先代女王の娘で、破邪の瞳の持ち主。いずれ王国を継ぐ、この国の象徴と言ってもいい人物。そんなひとが、どうしてわたしを御用建具士に取り立てたいのか。
「えっと、お目にかかれて光栄です。フレデリシア・スバントラと申します。普段は家具や建具の仕事をしていて、いまは市壁の改修に携わらせていただいています。それで、あのー……わたしのこと、誰かと勘違いされてないですか? 覚えている限りでは面識もありませんし」
「いいえ、自慢ではありませんけれど、わたくし目の良さには自信があるんです。市壁を襲う飛竜を叩き伏せ、羽毛のゴーレムを斬り飛ばした雄姿、見まがうはずもありません!」
あれを見られていたんだろうか……? いや、仮にそうだとしても、飛竜を倒したのがわたしだと知っているはずがない。あの時はミスティアさんの姿だったのだから。
「飛竜を倒したのはミスティアさんですよ。羽毛のゴーレムを倒したのだってエイリー……パルタモさんです。わたしみたいな一介の家具職人に怪物の相手はできません」
「お姉さま、わたくしの瞳を見てください」
両手でわたしの手を握ったまま、アイノさまがさらに身を寄せてくる。春の花畑のような香りがして、頭が回らなくなる。こちらを見つめる瞳は優しくも鋭く澄んでいて、どんな虚構も看破してしまいそうだ。
「破邪の瞳、といっても大仰な名前の割には役に立ちません。ただ、例えば幻術であったり、邪な力による擬態であったり、そういったものが見抜ける程度ですわ。あとは、多少夜目が効くくらいでしょうか。『ステータス』の魔法も少し得意です」
アイノさまの挙動に気づき、握られた手を振り払ってディスペルを唱えようとしたが、発動が一瞬間に合わない。
「『ステータス』」
剣術レベル127というのは、およそ人類が到達できるような数値ではない。神さまや魔王だって、ここまで馬鹿げた数値のスキル持ちはいないだろう。となると当然、わたし自身が拒否する限り、わたしのステータスは誰にも参照できない――はずなのだが。
「わたくしの技能レベルは、一番高いものでも70です。この国と民草を守るため、それなりに研鑽を積んできたつもりですけれど……お姉さまには、遠く及びませんわね」
間違いなくステータスを見られている。どうやら破邪の瞳というやつは、幻術を無効化し、暗闇をものともせず、ステータスのような解析魔法の威力も高めるらしい。わたしにとっては天敵と言ってもいい。
「しばらくの間で構いません。どうか、お姉さまの力をわたくしに貸していただきたいのです。市壁の再建でお世話になっておきながら、厚かましいお願いだとは思いますが……」
王国の政争に巻き込まれるのは御免だが、アイノさまをこのまま見捨てるのも忍びない。なにより秘密を知られたからには放っておくわけにもいかないだろう。

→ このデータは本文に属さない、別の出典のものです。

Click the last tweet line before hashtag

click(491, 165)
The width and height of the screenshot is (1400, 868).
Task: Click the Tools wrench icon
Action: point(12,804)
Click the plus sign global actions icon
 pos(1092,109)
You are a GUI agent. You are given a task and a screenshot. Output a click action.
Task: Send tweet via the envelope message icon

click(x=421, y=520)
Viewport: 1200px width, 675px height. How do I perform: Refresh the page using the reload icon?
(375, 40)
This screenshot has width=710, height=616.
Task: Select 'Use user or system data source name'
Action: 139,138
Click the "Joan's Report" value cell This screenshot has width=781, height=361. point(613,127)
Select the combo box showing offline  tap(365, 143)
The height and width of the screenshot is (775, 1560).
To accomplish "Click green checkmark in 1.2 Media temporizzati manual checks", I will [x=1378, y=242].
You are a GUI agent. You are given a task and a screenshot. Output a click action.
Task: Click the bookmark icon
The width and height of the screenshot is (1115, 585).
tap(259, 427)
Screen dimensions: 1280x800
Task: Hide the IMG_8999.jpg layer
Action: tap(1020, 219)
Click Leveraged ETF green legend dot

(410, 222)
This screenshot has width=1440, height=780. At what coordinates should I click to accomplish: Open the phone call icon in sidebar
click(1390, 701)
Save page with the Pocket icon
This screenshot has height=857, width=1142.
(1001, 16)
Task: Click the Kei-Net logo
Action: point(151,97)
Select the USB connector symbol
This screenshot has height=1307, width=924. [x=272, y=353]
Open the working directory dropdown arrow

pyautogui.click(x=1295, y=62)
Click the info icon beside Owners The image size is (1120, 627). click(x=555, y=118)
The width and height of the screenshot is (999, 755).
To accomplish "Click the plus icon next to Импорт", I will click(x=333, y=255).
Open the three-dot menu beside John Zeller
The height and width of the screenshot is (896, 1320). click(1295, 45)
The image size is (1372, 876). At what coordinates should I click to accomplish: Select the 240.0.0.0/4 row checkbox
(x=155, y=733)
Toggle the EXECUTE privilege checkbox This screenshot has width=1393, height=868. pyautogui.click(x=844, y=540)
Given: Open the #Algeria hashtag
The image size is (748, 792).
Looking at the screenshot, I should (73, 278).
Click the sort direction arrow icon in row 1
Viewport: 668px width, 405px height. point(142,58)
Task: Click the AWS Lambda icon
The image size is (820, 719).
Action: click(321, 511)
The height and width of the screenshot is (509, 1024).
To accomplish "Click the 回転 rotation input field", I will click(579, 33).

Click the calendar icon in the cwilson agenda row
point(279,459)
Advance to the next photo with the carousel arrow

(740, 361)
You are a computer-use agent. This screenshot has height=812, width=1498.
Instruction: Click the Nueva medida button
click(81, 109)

「繰り返すようですけど、わたしじゃなくてミスティアさんに頼った方がいいんじゃないですか? アイノさまとミスティアさんが協力すれば、全部丸く収まりそうですし」
話している限りは、アイノさまが変な野望を抱いている様子はない。あれだけ廉潔なミスティアさんに政治的野心があるとは思えないし、ふたりが手を結べばすべて解決するような気がするのだが。
「お姉さま、貴族の社会はとても狭いものなのです。わたくしとミスティ姉さまの間に禍根はなくとも、王族や貴族の中にはわたしたちを対立させたがっている者がいます。閉じた社会の中ではそんな少数の声もよく響くのです。彼らの声がある限り、わたくしたちが共に歩むことはかないません」
「そういう大局的な話はよくわかりませんけど……つまりアイノさま自身は、ミスティアさんと仲良くしたいんですよね?」
「もちろんですわ。そのためにも、お姉さまの力をお貸しいただきたいのです」
「わたし、裏切るかもしれませんよ。王都には特に義理もありませんし、いざとなれば森へ帰ればいいんですから」
「お姉さまはきっと裏切りません。心から信頼できます」
「どうしてそんなことが言えるんです?」
どろどろとした策謀の只中にある王女さまにしては、あまりにも危機感が薄すぎる。わたしは呆れるよりも心配になっていたのだが、アイノさまは堂々と胸を張って答えた。
「信頼できる人間には、いくつか条件があるのです。まずひとつに、過度な名声を求めないこと。次に、自分との間に利害関係がないこと。それから最後に一番大切なのが」
アイノさまは少しはにかんで視線を落とし、次いで思い切ってわたしの瞳を見つめ、頬をほんのりと赤く染めながら笑った。
「いいお友達になれそうなこと、です」
当然、こんなにも無垢な笑顔を向けられて、願いを無下にできる人類なんているわけもなく。半ばなし崩し的に、わたしはサングリーズ王家の御用建具士の職を拝領することになったのだった。